Week 8 — Control Systems Implementation
Day 7 of 7 | Summary & Preview
What We Covered This Week
| Day | Topic | Core Skill |
|---|---|---|
| 1 | Control system architecture | Understand the hierarchy: task → trajectory → motion → motor |
| 2 | PID controller design | Tune gains, implement anti-windup, handle saturation |
| 3 | State-space control & LQR | Multi-joint optimal control via Riccati equation |
| 4 | ROS2 architecture | Build modular pub/sub control stacks |
| 5 | Sensor fusion with EKF | Fuse encoders, IMU, and vision into a single state estimate |
| 6 | Python practice | Full ROS2 + Gazebo control loop with PID |
Key Formulas Cheat Sheet
PID Control (Discrete)
$$u_k = K_p e_k + K_i \sum e_j T_s + K_d \frac{e_k - e_{k-1}}{T_s}$$
LQR Optimal Gain
$$K = R^{-1} B^T P \quad \text{where} \quad A^T P + PA - PBR^{-1}B^T P + Q = 0$$
Kalman Filter Predict
$$\hat{x}{k|k-1} = F \hat{x}{k-1|k-1} + B u_k, \quad P_{k|k-1} = F P_{k-1|k-1} F^T + Q$$
Kalman Filter Update
$$K_k = P_{k|k-1} H^T (H P_{k|k-1} H^T + R)^{-1}$$ $$\hat{x}{k|k} = \hat{x}{k|k-1} + K_k (z_k - H \hat{x}_{k|k-1})$$
Common Pitfalls (Learned the Hard Way)
| Pitfall | Why It Happens | Fix |
|---|---|---|
| Integral windup | Integrator accumulates error while motor is saturated | Implement clamping or back-calculation |
| Derivative noise amplification | Derivative of noisy signal is unusable | Filter the derivative term; use derivative-on-measurement |
| LQR linearization drift | Linearized model only valid near operating point | Re-linearize online, or use nonlinear MPC |
| EKF divergence | Bad initialization, wrong Q/R, or outlier measurements | Mahalanobis gating, adaptive Q/R, reset covariance |
| ROS2 message drops | Default QoS is best-effort, not reliable | Set reliability=RELIABLE for control topics |
| Control loop jitter | Non-real-time OS, competing processes | Use RT-PREEMPT kernel, isolate CPU cores |
The Big Picture
This week connected the pieces from Weeks 5–7:
- Week 5 (Dynamics): We learned $M\ddot{q} + C\dot{q} + G = \tau$ — the plant.
- Week 6 (Sensors): We learned how to measure $q, \dot{q}$ — the feedback.
- Week 7 (Actuators): We learned how to generate $\tau$ — the output.
- Week 8 (Control): We learned how to compute $\tau$ so $q \to q_{desired}$ — the brain.
A robot without control is a sculpture. Control is what makes it useful.

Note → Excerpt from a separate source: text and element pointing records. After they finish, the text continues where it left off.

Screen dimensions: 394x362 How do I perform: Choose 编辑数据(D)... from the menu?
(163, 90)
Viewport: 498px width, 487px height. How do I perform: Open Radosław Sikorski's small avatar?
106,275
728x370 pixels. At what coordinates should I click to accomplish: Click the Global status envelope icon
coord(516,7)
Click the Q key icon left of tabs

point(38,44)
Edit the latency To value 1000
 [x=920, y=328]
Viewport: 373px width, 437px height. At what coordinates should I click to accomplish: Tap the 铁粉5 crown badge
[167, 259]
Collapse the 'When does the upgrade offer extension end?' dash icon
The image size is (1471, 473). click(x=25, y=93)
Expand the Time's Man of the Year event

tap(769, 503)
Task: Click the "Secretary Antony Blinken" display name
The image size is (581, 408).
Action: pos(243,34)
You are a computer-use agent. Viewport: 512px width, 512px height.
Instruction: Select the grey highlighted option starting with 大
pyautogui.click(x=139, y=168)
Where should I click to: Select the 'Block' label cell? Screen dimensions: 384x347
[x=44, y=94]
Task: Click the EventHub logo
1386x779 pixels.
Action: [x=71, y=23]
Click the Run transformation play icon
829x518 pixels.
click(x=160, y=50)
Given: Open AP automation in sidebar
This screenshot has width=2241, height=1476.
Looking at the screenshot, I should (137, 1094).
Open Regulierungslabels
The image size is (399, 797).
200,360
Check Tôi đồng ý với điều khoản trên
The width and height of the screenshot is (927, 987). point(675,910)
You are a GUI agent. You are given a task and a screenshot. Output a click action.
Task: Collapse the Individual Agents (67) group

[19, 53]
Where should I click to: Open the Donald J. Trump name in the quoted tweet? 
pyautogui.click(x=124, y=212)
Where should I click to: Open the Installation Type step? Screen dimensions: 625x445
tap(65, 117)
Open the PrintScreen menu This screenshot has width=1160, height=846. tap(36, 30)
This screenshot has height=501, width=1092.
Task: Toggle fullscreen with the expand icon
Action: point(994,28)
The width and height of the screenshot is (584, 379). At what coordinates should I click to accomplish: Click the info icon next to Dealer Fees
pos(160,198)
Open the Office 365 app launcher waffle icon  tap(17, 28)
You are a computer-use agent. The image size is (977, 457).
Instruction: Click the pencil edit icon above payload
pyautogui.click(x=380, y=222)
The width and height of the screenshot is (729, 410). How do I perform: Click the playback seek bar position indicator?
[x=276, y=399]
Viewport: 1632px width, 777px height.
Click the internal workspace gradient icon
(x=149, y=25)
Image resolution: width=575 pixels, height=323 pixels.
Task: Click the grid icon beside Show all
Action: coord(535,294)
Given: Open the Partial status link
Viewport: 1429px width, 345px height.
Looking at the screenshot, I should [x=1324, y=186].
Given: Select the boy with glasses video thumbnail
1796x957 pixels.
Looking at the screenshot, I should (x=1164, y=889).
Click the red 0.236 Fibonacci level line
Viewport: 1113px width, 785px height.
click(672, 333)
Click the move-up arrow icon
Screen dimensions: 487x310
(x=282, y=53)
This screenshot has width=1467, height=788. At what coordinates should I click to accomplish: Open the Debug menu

Preview: Week 9 — Advanced Motion Planning
Week 9 moves from control (how to follow a path) to planning (how to find a path):
| Day | Topic |
|---|---|
| 1 | Configuration space and collision detection |
| 2 | Graph search: A*, Dijkstra, D* |
| 3 | Sampling-based planning: RRT, RRT*, PRM |
| 4 | Trajectory optimization: CHOMP, STOMP, TrajOpt |
| 5 | Dynamic constraints and kinodynamic planning |
| 6 | Python practice: Implement RRT* for a 2-DOF arm |
| 7 | Week 9 summary |
We’ll build on the control foundation: once a planner generates a trajectory, the controller (from this week) executes it.
Exercise Before Week 9
Challenge: Take the Week 8 Day 6 ROS2 stack and replace the sine-wave planner with a point-to-point planner:
- Accept a target position via ROS2 service call.
- Plan a smooth trajectory (e.g., cubic polynomial) from current to target.
- Feed the trajectory into the PID controller.
- Verify the arm reaches the target with < 1% overshoot.
Hint: A cubic polynomial trajectory has the form: $$q(t) = a_0 + a_1 t + a_2 t^2 + a_3 t^3$$
Solve for $a_0, a_1, a_2, a_3$ using boundary conditions:
- $q(0) = q_{start}$, $q(T) = q_{goal}$
- $\dot{q}(0) = 0$, $\dot{q}(T) = 0$
End of Week 8. See you in Week 9 — Motion Planning!